PROVIDED RECORDS START

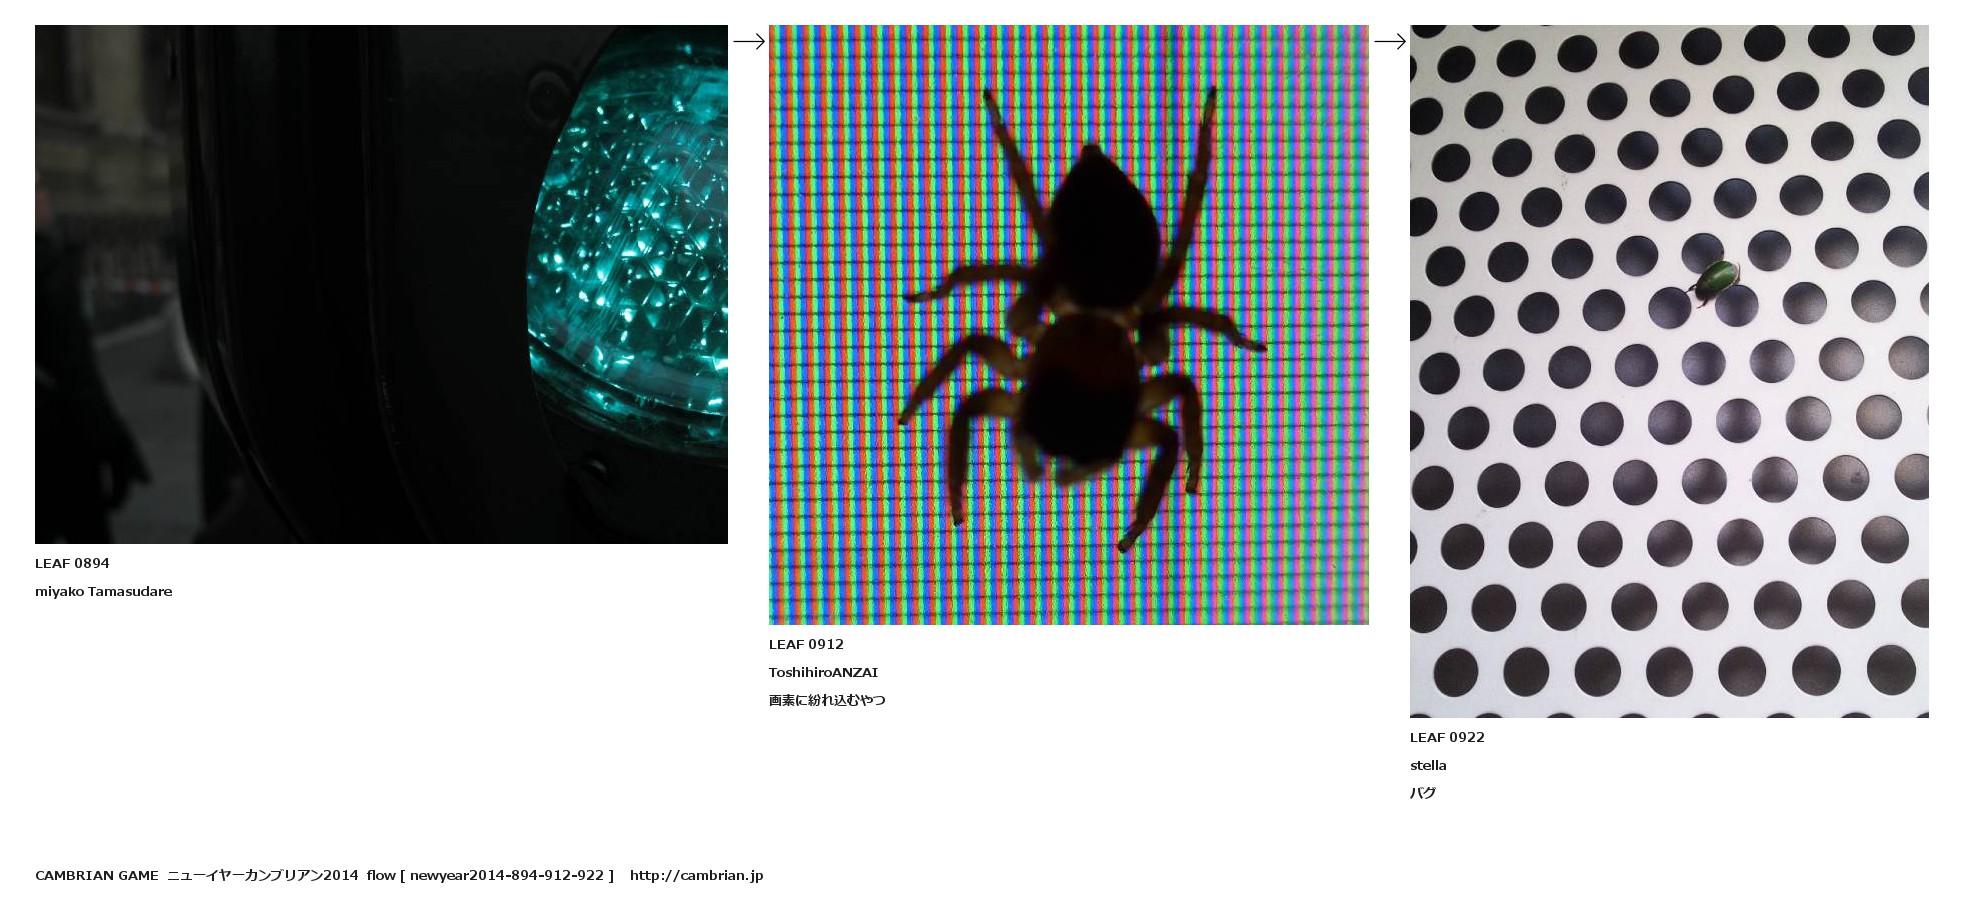Viewport: 1964px width, 900px height.
Task: Click the caption バグ
Action: pos(1423,793)
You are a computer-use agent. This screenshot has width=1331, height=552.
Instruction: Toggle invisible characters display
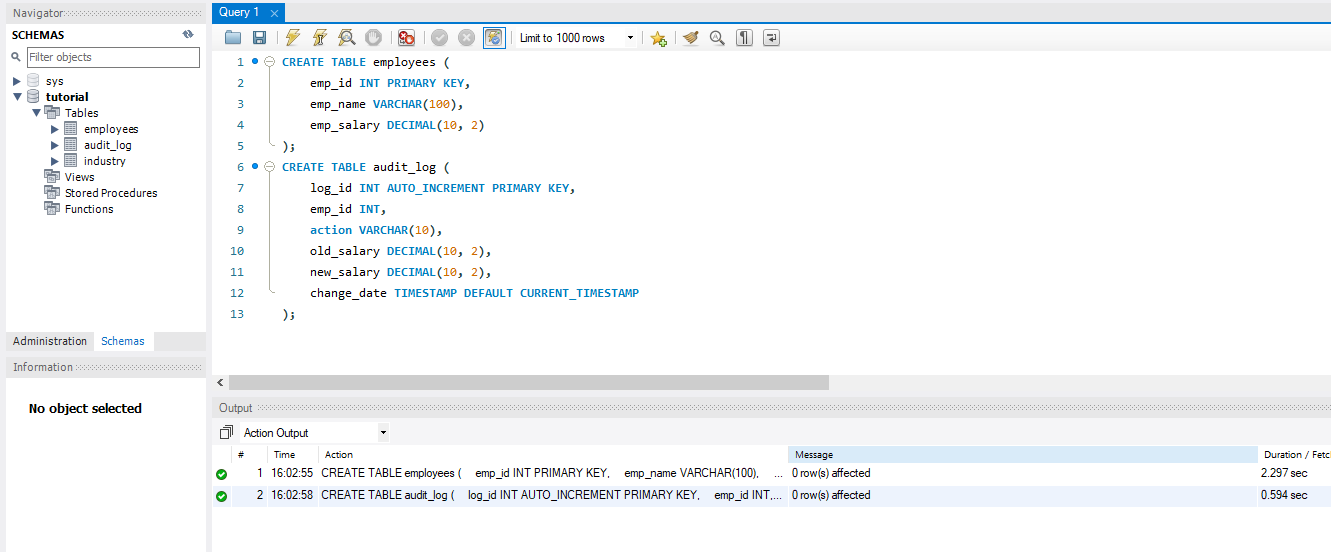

PROVIDED RECORDS END

TASK GOAL
Your task is to reproduce exactly the lines running from the line that contains "You are a computer-use" to the end of the records, pictures excluded.

ANSWER TO THIS PROBLEM
You are a computer-use agent. This screenshot has width=1331, height=552.
Instruction: Toggle invisible characters display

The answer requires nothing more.